*** Begin section ***
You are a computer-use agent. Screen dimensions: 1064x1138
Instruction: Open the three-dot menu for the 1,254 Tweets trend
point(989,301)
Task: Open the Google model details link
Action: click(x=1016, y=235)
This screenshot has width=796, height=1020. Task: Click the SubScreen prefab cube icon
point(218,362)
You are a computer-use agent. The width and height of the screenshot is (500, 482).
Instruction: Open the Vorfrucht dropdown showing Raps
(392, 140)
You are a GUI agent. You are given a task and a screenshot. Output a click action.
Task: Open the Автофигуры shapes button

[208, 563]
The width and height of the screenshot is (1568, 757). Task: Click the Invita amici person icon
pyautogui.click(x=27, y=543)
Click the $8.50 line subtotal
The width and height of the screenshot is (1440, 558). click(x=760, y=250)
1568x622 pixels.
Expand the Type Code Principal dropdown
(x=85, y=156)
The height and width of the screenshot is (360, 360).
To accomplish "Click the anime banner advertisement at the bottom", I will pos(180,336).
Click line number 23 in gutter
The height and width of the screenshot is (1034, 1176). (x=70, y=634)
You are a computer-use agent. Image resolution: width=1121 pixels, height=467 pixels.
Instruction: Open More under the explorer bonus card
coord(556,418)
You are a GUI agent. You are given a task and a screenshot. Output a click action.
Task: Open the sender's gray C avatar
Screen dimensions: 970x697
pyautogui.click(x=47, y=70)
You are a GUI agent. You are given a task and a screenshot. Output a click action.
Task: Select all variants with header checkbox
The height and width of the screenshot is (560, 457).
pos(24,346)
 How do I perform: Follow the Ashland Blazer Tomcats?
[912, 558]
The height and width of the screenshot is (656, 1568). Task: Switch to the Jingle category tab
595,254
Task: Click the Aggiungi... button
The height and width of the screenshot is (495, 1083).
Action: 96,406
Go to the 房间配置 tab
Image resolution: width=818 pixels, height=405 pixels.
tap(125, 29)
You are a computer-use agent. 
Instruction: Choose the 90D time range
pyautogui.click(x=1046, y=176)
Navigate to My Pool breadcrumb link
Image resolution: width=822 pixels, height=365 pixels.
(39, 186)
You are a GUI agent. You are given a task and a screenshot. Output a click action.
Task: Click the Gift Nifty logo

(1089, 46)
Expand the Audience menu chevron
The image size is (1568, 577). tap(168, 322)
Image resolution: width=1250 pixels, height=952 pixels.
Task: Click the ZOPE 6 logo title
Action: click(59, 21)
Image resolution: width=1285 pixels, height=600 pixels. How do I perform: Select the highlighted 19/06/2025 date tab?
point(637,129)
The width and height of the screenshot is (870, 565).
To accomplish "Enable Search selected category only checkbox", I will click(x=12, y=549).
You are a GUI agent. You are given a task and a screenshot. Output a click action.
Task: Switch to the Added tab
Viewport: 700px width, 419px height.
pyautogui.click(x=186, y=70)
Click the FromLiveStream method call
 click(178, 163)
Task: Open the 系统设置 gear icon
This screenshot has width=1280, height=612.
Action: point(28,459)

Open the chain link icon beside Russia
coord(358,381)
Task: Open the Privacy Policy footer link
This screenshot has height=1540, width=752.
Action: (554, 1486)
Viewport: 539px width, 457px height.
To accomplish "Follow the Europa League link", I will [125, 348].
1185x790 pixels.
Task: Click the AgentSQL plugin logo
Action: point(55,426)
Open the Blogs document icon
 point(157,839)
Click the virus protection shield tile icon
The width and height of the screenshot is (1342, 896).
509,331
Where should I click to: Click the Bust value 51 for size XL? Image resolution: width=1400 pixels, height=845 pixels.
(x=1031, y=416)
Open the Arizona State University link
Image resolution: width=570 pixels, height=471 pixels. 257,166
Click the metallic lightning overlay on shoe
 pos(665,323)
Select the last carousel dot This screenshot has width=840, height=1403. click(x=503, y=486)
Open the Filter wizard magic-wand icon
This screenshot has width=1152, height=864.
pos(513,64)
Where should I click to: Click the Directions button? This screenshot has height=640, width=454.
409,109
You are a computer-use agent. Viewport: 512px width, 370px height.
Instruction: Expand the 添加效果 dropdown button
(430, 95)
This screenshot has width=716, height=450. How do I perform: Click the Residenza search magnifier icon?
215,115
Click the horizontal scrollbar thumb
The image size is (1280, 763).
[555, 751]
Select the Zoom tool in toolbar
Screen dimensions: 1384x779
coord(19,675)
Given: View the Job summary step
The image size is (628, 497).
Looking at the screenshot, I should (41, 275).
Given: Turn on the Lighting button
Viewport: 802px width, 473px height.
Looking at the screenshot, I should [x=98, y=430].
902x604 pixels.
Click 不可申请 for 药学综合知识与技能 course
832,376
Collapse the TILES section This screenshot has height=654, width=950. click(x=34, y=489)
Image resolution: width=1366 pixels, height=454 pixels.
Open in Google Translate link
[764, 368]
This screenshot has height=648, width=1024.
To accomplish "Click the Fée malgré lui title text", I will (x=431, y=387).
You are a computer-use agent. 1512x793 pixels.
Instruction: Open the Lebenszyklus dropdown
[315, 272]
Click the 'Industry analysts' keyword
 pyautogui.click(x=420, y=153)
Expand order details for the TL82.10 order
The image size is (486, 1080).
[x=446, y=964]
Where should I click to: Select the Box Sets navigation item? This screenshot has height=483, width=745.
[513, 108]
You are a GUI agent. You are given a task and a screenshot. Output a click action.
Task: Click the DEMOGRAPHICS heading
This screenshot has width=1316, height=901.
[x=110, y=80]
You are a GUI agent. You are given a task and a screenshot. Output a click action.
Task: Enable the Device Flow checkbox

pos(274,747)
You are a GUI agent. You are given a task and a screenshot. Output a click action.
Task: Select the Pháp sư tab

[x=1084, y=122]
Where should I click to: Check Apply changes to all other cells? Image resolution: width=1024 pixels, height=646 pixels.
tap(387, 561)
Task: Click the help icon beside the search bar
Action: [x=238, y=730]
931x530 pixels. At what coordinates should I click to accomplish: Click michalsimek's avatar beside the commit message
*** End section ***
EXERCISE PROMPT – In full and without any edits, output the material above.

TASK OUTPUT –
You are a computer-use agent. Screen dimensions: 1064x1138
Instruction: Open the three-dot menu for the 1,254 Tweets trend
point(989,301)
Task: Open the Google model details link
Action: click(x=1016, y=235)
This screenshot has width=796, height=1020. Task: Click the SubScreen prefab cube icon
point(218,362)
You are a computer-use agent. The width and height of the screenshot is (500, 482).
Instruction: Open the Vorfrucht dropdown showing Raps
(392, 140)
You are a GUI agent. You are given a task and a screenshot. Output a click action.
Task: Open the Автофигуры shapes button

[208, 563]
The width and height of the screenshot is (1568, 757). Task: Click the Invita amici person icon
pyautogui.click(x=27, y=543)
Click the $8.50 line subtotal
The width and height of the screenshot is (1440, 558). click(x=760, y=250)
1568x622 pixels.
Expand the Type Code Principal dropdown
(x=85, y=156)
The height and width of the screenshot is (360, 360).
To accomplish "Click the anime banner advertisement at the bottom", I will pos(180,336).
Click line number 23 in gutter
The height and width of the screenshot is (1034, 1176). (x=70, y=634)
You are a computer-use agent. Image resolution: width=1121 pixels, height=467 pixels.
Instruction: Open More under the explorer bonus card
coord(556,418)
You are a GUI agent. You are given a task and a screenshot. Output a click action.
Task: Open the sender's gray C avatar
Screen dimensions: 970x697
pyautogui.click(x=47, y=70)
You are a GUI agent. You are given a task and a screenshot. Output a click action.
Task: Select all variants with header checkbox
The height and width of the screenshot is (560, 457).
pos(24,346)
 How do I perform: Follow the Ashland Blazer Tomcats?
[912, 558]
The height and width of the screenshot is (656, 1568). Task: Switch to the Jingle category tab
595,254
Task: Click the Aggiungi... button
The height and width of the screenshot is (495, 1083).
Action: 96,406
Go to the 房间配置 tab
Image resolution: width=818 pixels, height=405 pixels.
tap(125, 29)
You are a computer-use agent. 
Instruction: Choose the 90D time range
pyautogui.click(x=1046, y=176)
Navigate to My Pool breadcrumb link
Image resolution: width=822 pixels, height=365 pixels.
(39, 186)
You are a GUI agent. You are given a task and a screenshot. Output a click action.
Task: Click the Gift Nifty logo

(1089, 46)
Expand the Audience menu chevron
The image size is (1568, 577). tap(168, 322)
Image resolution: width=1250 pixels, height=952 pixels.
Task: Click the ZOPE 6 logo title
Action: click(59, 21)
Image resolution: width=1285 pixels, height=600 pixels. How do I perform: Select the highlighted 19/06/2025 date tab?
point(637,129)
The width and height of the screenshot is (870, 565).
To accomplish "Enable Search selected category only checkbox", I will click(x=12, y=549).
You are a GUI agent. You are given a task and a screenshot. Output a click action.
Task: Switch to the Added tab
Viewport: 700px width, 419px height.
pyautogui.click(x=186, y=70)
Click the FromLiveStream method call
 click(178, 163)
Task: Open the 系统设置 gear icon
This screenshot has width=1280, height=612.
Action: point(28,459)

Open the chain link icon beside Russia
coord(358,381)
Task: Open the Privacy Policy footer link
This screenshot has height=1540, width=752.
Action: (554, 1486)
Viewport: 539px width, 457px height.
To accomplish "Follow the Europa League link", I will [125, 348].
1185x790 pixels.
Task: Click the AgentSQL plugin logo
Action: point(55,426)
Open the Blogs document icon
 point(157,839)
Click the virus protection shield tile icon
The width and height of the screenshot is (1342, 896).
509,331
Where should I click to: Click the Bust value 51 for size XL? Image resolution: width=1400 pixels, height=845 pixels.
(x=1031, y=416)
Open the Arizona State University link
Image resolution: width=570 pixels, height=471 pixels. 257,166
Click the metallic lightning overlay on shoe
 pos(665,323)
Select the last carousel dot This screenshot has width=840, height=1403. click(x=503, y=486)
Open the Filter wizard magic-wand icon
This screenshot has width=1152, height=864.
pos(513,64)
Where should I click to: Click the Directions button? This screenshot has height=640, width=454.
409,109
You are a computer-use agent. Viewport: 512px width, 370px height.
Instruction: Expand the 添加效果 dropdown button
(430, 95)
This screenshot has width=716, height=450. How do I perform: Click the Residenza search magnifier icon?
215,115
Click the horizontal scrollbar thumb
The image size is (1280, 763).
[555, 751]
Select the Zoom tool in toolbar
Screen dimensions: 1384x779
coord(19,675)
Given: View the Job summary step
The image size is (628, 497).
Looking at the screenshot, I should (41, 275).
Given: Turn on the Lighting button
Viewport: 802px width, 473px height.
Looking at the screenshot, I should [x=98, y=430].
902x604 pixels.
Click 不可申请 for 药学综合知识与技能 course
832,376
Collapse the TILES section This screenshot has height=654, width=950. click(x=34, y=489)
Image resolution: width=1366 pixels, height=454 pixels.
Open in Google Translate link
[764, 368]
This screenshot has height=648, width=1024.
To accomplish "Click the Fée malgré lui title text", I will (x=431, y=387).
You are a computer-use agent. 1512x793 pixels.
Instruction: Open the Lebenszyklus dropdown
[315, 272]
Click the 'Industry analysts' keyword
 pyautogui.click(x=420, y=153)
Expand order details for the TL82.10 order
The image size is (486, 1080).
[x=446, y=964]
Where should I click to: Select the Box Sets navigation item? This screenshot has height=483, width=745.
[513, 108]
You are a GUI agent. You are given a task and a screenshot. Output a click action.
Task: Click the DEMOGRAPHICS heading
This screenshot has width=1316, height=901.
[x=110, y=80]
You are a GUI agent. You are given a task and a screenshot. Output a click action.
Task: Enable the Device Flow checkbox

pos(274,747)
You are a GUI agent. You are given a task and a screenshot. Output a click action.
Task: Select the Pháp sư tab

[x=1084, y=122]
Where should I click to: Check Apply changes to all other cells? Image resolution: width=1024 pixels, height=646 pixels.
tap(387, 561)
Task: Click the help icon beside the search bar
Action: [x=238, y=730]
931x530 pixels. At what coordinates should I click to accomplish: Click michalsimek's avatar beside the commit message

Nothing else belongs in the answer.